İstanbul ve İstanbul Anadolu Bilişim Suçları Cumhuriyet Savcıları ile yapılan görüşmelerle de teyit edildiği üzere bu tip vakaların sayısında sürekli bir artış görülüyor. Teknolojinin günlük ve ticari hayatın her alanında daha fazla egemen olması ile dolandırıcıların da yeni yöntemler ile kişileri dolandırdığı ve büyük zararlara uğrattığı gözleniyor. 2017 itibariyle sadece İstanbul’un iki adliyesinde henüz kamu davası dahi açılmamış ve soruşturma aşamasında olan 20 binin üzerinde dosya bulunuyor. Bu dosyaların içinde de kamu davası açılsa dahi şüphelilerin tespit edilemediği ya da dolandırıcılık işleminin yurtdışından gerçekleştirilmesi sebebi ile tespit edilen sanıkların yakalanamadığı dosya sayısı azımsanamayacak düzeyde.

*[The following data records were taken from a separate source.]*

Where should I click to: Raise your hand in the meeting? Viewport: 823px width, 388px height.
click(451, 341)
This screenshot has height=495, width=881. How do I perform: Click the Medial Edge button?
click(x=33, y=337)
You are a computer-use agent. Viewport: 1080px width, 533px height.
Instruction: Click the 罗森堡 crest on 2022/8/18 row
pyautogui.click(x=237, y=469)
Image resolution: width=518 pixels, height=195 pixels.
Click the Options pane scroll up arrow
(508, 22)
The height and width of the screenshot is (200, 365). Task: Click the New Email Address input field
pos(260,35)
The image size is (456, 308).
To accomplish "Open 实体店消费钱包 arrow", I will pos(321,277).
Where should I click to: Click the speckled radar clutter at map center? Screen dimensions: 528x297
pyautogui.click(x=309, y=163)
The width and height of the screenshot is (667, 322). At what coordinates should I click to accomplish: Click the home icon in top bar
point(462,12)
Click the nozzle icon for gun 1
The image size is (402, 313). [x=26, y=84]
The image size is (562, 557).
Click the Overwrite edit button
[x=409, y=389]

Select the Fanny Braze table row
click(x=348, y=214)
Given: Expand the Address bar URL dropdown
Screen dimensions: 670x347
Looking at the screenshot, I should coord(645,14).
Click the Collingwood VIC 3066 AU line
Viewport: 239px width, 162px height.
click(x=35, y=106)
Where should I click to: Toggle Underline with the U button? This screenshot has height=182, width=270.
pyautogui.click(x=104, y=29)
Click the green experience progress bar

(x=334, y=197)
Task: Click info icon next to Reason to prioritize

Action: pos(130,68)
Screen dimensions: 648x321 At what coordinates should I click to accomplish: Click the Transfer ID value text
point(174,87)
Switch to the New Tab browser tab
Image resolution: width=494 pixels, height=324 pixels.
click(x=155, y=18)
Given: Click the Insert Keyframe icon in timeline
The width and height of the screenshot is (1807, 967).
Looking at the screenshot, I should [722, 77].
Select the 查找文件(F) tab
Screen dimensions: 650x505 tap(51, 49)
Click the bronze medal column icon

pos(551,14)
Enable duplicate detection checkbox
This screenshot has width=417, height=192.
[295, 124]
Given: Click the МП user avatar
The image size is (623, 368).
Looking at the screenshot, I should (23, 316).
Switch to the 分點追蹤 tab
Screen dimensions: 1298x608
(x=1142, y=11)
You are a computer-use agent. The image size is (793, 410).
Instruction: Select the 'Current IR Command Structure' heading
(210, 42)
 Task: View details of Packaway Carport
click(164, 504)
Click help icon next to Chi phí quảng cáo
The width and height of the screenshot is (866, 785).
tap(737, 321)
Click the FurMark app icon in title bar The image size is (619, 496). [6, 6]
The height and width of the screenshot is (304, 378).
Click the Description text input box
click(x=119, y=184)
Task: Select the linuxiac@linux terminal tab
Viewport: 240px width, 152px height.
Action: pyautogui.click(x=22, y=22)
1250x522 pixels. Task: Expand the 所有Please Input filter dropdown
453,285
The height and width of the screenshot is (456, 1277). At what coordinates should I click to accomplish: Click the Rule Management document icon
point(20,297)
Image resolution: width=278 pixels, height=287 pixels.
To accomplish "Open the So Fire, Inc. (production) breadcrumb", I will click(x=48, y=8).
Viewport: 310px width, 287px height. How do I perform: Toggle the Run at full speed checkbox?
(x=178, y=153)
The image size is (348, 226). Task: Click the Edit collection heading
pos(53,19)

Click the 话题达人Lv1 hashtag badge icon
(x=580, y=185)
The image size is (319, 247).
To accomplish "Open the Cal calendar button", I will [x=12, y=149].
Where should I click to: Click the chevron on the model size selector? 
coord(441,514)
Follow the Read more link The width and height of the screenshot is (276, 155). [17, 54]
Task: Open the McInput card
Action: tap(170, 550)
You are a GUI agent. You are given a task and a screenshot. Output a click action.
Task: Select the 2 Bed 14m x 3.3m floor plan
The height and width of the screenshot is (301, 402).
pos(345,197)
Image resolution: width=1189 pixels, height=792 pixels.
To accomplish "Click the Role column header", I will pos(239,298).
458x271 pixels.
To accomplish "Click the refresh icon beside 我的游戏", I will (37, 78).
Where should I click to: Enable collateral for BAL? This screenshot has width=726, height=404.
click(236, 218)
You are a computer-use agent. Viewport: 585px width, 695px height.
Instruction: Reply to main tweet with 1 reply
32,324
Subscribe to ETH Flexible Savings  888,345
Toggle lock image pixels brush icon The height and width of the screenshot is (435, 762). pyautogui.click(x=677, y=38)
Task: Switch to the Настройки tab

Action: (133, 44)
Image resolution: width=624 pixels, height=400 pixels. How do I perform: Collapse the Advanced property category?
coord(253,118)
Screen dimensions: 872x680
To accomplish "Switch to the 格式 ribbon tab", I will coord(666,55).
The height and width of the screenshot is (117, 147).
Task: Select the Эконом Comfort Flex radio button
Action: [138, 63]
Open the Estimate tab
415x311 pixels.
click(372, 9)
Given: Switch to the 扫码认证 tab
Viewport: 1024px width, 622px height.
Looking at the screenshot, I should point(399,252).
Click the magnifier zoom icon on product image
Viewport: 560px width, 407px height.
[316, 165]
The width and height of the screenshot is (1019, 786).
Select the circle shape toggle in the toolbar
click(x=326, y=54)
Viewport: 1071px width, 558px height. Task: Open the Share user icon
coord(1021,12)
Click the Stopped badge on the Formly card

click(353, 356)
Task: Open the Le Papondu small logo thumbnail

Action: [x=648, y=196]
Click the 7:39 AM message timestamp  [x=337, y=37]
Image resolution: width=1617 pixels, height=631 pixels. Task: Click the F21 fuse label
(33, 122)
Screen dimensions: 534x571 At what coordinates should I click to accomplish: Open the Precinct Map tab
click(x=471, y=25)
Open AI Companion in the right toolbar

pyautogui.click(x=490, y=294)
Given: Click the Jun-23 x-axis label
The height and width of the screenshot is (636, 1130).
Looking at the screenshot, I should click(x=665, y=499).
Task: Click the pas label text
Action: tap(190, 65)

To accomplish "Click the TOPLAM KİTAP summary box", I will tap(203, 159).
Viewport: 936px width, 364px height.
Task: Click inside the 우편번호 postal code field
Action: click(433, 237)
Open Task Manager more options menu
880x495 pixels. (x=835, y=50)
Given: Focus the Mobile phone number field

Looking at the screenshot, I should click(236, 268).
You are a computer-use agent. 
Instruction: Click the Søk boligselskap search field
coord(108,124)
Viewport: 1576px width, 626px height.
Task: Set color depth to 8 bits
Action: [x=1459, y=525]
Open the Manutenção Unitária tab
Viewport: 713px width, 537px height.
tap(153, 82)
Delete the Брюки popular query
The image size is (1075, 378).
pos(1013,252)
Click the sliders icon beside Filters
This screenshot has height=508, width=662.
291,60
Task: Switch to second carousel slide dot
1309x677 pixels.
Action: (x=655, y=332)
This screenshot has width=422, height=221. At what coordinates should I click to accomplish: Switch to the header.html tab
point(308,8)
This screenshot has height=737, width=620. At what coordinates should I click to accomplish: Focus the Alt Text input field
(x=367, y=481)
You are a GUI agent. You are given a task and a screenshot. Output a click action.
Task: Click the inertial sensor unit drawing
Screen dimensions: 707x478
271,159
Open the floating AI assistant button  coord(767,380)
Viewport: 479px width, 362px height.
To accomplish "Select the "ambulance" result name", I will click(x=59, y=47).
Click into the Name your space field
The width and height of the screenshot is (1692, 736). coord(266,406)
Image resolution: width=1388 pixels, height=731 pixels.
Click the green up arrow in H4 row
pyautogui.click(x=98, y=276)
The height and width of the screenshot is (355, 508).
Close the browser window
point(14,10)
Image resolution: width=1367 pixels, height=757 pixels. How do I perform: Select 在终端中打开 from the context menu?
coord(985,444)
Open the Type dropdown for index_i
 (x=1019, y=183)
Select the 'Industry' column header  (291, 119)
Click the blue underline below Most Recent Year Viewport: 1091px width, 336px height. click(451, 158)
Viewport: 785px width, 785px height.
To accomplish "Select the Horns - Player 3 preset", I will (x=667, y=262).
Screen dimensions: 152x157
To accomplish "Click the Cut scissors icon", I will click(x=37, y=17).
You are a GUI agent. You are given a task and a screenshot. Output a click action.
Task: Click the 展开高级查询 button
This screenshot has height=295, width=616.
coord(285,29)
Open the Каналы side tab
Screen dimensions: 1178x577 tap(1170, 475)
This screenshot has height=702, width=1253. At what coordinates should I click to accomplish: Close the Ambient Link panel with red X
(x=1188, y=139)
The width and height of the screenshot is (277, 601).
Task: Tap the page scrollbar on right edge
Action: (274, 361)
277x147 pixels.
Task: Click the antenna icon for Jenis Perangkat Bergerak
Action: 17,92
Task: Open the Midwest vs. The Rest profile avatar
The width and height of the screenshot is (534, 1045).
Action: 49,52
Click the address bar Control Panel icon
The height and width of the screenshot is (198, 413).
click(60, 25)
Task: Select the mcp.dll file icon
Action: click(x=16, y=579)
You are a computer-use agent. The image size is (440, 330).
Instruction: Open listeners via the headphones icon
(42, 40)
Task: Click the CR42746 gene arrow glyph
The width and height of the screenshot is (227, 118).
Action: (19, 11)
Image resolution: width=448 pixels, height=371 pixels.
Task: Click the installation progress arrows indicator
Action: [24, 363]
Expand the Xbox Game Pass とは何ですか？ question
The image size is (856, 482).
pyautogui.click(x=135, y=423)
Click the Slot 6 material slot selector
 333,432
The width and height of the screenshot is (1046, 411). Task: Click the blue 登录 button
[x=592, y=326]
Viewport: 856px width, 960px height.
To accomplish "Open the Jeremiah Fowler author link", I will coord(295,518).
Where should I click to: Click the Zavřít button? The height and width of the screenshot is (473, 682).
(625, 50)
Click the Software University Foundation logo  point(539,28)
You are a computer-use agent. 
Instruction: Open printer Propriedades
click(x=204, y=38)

Kişisel bilgileri ele geçiriyorlar
► E-dolandırıcıların en sık kullandıkları yöntemler neler?
En sık kullanılan yöntem “phishing”. Bu yöntemde, mağdura bir banka ya da alışveriş sitesinin e-postasına benzer sahte bir e-posta gönderilerek mağdurun kendi kişisel bilgileri ile siteye giriş yapması istenir ve girilen bilgiler dolandırıcıya ait web sayfasına yönlendirilir. Kimi zaman da sahte olarak oluşturulmuş bir linke tıklanması istenir ve bu linke tıklandığı anda yeterli korumaya sahip olmayan bir bilgisayardaki tüm kişisel parola ve diğer bilgiler dolandırıcıların eline geçer. Phishing işlemi, mağdurun bilgisayarına “keylogger” denilen ufak bir programcık yerleştirilmesi ile de gerçekleşebilir. Keylogger yüklü bilgisayarda, kişinin klavyedeki giriş yaptığı tüm tuşlamalar bu program tarafından kaydedilir ve daha sonra dolandırıcıya gönderilir. Özellikle bankaların “sanal klavye” ile giriş yapabilme seçeneği kullanmayan müşteriler, bu yöntemin mağduru olur.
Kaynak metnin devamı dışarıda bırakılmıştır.